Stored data
# # # #

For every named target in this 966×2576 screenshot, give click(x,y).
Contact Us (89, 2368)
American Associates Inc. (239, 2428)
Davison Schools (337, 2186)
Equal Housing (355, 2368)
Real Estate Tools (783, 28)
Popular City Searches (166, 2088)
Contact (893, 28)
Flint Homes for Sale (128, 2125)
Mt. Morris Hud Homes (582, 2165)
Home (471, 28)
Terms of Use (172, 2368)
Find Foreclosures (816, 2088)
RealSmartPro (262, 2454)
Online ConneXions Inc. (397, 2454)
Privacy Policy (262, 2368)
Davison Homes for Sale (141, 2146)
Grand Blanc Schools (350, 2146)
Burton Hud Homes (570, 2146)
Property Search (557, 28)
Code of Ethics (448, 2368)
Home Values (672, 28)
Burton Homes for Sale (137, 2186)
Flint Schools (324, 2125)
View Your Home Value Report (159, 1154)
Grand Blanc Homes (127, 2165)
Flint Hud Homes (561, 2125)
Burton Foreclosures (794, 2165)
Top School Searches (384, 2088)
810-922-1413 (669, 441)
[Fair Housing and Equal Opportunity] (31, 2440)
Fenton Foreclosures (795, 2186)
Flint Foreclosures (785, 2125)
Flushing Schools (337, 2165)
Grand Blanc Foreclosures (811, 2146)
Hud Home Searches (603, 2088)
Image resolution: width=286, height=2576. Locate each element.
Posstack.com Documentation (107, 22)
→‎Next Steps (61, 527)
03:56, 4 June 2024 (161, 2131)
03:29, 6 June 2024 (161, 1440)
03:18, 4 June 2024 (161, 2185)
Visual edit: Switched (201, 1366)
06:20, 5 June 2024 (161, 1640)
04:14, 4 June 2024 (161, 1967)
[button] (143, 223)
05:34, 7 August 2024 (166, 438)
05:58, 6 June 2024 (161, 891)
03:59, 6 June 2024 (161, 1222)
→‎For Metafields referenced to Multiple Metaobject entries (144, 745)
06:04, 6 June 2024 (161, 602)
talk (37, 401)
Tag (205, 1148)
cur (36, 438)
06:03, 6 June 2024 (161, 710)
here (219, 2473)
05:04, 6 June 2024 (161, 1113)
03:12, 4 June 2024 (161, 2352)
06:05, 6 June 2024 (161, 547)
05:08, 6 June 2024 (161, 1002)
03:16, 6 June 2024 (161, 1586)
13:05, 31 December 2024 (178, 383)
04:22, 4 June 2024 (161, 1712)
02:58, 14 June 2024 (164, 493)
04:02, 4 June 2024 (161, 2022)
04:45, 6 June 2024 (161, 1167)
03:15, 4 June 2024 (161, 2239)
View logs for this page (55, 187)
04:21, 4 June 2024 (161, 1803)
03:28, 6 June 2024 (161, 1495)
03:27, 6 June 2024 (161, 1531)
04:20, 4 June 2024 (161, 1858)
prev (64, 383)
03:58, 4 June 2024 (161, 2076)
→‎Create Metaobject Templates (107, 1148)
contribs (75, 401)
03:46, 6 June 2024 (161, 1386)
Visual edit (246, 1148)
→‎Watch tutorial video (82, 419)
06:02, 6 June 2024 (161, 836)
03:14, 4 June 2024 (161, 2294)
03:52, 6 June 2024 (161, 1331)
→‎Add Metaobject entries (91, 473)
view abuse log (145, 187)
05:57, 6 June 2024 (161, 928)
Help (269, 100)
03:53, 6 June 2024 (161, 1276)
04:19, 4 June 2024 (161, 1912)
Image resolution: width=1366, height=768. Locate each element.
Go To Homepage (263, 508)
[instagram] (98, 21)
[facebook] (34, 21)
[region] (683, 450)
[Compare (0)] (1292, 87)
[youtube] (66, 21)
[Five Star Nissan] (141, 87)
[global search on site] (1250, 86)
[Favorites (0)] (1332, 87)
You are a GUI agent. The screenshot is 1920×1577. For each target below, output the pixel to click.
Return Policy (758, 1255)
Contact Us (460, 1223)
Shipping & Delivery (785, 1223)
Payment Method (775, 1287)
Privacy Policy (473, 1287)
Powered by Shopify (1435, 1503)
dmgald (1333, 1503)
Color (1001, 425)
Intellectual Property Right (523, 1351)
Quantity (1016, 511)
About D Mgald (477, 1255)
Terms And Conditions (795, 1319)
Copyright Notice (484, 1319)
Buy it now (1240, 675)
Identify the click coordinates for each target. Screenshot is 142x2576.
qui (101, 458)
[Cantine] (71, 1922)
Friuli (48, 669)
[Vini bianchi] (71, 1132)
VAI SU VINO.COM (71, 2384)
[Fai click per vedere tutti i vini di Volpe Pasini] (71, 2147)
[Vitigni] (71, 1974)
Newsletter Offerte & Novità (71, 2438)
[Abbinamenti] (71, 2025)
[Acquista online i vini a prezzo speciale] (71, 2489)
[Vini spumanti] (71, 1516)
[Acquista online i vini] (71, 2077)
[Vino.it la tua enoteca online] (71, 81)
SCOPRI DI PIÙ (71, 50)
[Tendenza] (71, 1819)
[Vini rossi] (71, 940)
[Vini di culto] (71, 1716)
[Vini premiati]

# # # #

The records above need to be retyped in full, exactly as they stand.

For every named target in this 966×2576 screenshot, give click(x,y).
Contact Us (89, 2368)
American Associates Inc. (239, 2428)
Davison Schools (337, 2186)
Equal Housing (355, 2368)
Real Estate Tools (783, 28)
Popular City Searches (166, 2088)
Contact (893, 28)
Flint Homes for Sale (128, 2125)
Mt. Morris Hud Homes (582, 2165)
Home (471, 28)
Terms of Use (172, 2368)
Find Foreclosures (816, 2088)
RealSmartPro (262, 2454)
Online ConneXions Inc. (397, 2454)
Privacy Policy (262, 2368)
Davison Homes for Sale (141, 2146)
Grand Blanc Schools (350, 2146)
Burton Hud Homes (570, 2146)
Property Search (557, 28)
Code of Ethics (448, 2368)
Home Values (672, 28)
Burton Homes for Sale (137, 2186)
Flint Schools (324, 2125)
View Your Home Value Report (159, 1154)
Grand Blanc Homes (127, 2165)
Flint Hud Homes (561, 2125)
Burton Foreclosures (794, 2165)
Top School Searches (384, 2088)
810-922-1413 (669, 441)
[Fair Housing and Equal Opportunity] (31, 2440)
Fenton Foreclosures (795, 2186)
Flint Foreclosures (785, 2125)
Flushing Schools (337, 2165)
Grand Blanc Foreclosures (811, 2146)
Hud Home Searches (603, 2088)
Image resolution: width=286, height=2576. Locate each element.
Posstack.com Documentation (107, 22)
→‎Next Steps (61, 527)
03:56, 4 June 2024 (161, 2131)
03:29, 6 June 2024 (161, 1440)
03:18, 4 June 2024 (161, 2185)
Visual edit: Switched (201, 1366)
06:20, 5 June 2024 (161, 1640)
04:14, 4 June 2024 (161, 1967)
[button] (143, 223)
05:34, 7 August 2024 (166, 438)
05:58, 6 June 2024 (161, 891)
03:59, 6 June 2024 (161, 1222)
→‎For Metafields referenced to Multiple Metaobject entries (144, 745)
06:04, 6 June 2024 (161, 602)
talk (37, 401)
Tag (205, 1148)
cur (36, 438)
06:03, 6 June 2024 (161, 710)
here (219, 2473)
05:04, 6 June 2024 (161, 1113)
03:12, 4 June 2024 (161, 2352)
06:05, 6 June 2024 (161, 547)
05:08, 6 June 2024 (161, 1002)
03:16, 6 June 2024 (161, 1586)
13:05, 31 December 2024 (178, 383)
04:22, 4 June 2024 (161, 1712)
02:58, 14 June 2024 (164, 493)
04:02, 4 June 2024 (161, 2022)
04:45, 6 June 2024 (161, 1167)
03:15, 4 June 2024 (161, 2239)
View logs for this page (55, 187)
04:21, 4 June 2024 (161, 1803)
03:28, 6 June 2024 (161, 1495)
03:27, 6 June 2024 (161, 1531)
04:20, 4 June 2024 (161, 1858)
prev (64, 383)
03:58, 4 June 2024 (161, 2076)
→‎Create Metaobject Templates (107, 1148)
contribs (75, 401)
03:46, 6 June 2024 (161, 1386)
Visual edit (246, 1148)
→‎Watch tutorial video (82, 419)
06:02, 6 June 2024 (161, 836)
03:14, 4 June 2024 (161, 2294)
03:52, 6 June 2024 (161, 1331)
→‎Add Metaobject entries (91, 473)
view abuse log (145, 187)
05:57, 6 June 2024 (161, 928)
Help (269, 100)
03:53, 6 June 2024 (161, 1276)
04:19, 4 June 2024 (161, 1912)
Image resolution: width=1366, height=768. Locate each element.
Go To Homepage (263, 508)
[instagram] (98, 21)
[facebook] (34, 21)
[region] (683, 450)
[Compare (0)] (1292, 87)
[youtube] (66, 21)
[Five Star Nissan] (141, 87)
[global search on site] (1250, 86)
[Favorites (0)] (1332, 87)
You are a GUI agent. The screenshot is 1920×1577. For each target below, output the pixel to click.
Return Policy (758, 1255)
Contact Us (460, 1223)
Shipping & Delivery (785, 1223)
Payment Method (775, 1287)
Privacy Policy (473, 1287)
Powered by Shopify (1435, 1503)
dmgald (1333, 1503)
Color (1001, 425)
Intellectual Property Right (523, 1351)
Quantity (1016, 511)
About D Mgald (477, 1255)
Terms And Conditions (795, 1319)
Copyright Notice (484, 1319)
Buy it now (1240, 675)
Identify the click coordinates for each target. Screenshot is 142x2576.
qui (101, 458)
[Cantine] (71, 1922)
Friuli (48, 669)
[Vini bianchi] (71, 1132)
VAI SU VINO.COM (71, 2384)
[Fai click per vedere tutti i vini di Volpe Pasini] (71, 2147)
[Vitigni] (71, 1974)
Newsletter Offerte & Novità (71, 2438)
[Abbinamenti] (71, 2025)
[Acquista online i vini a prezzo speciale] (71, 2489)
[Vini spumanti] (71, 1516)
[Acquista online i vini] (71, 2077)
[Vino.it la tua enoteca online] (71, 81)
SCOPRI DI PIÙ (71, 50)
[Tendenza] (71, 1819)
[Vini rossi] (71, 940)
[Vini di culto] (71, 1716)
[Vini premiati]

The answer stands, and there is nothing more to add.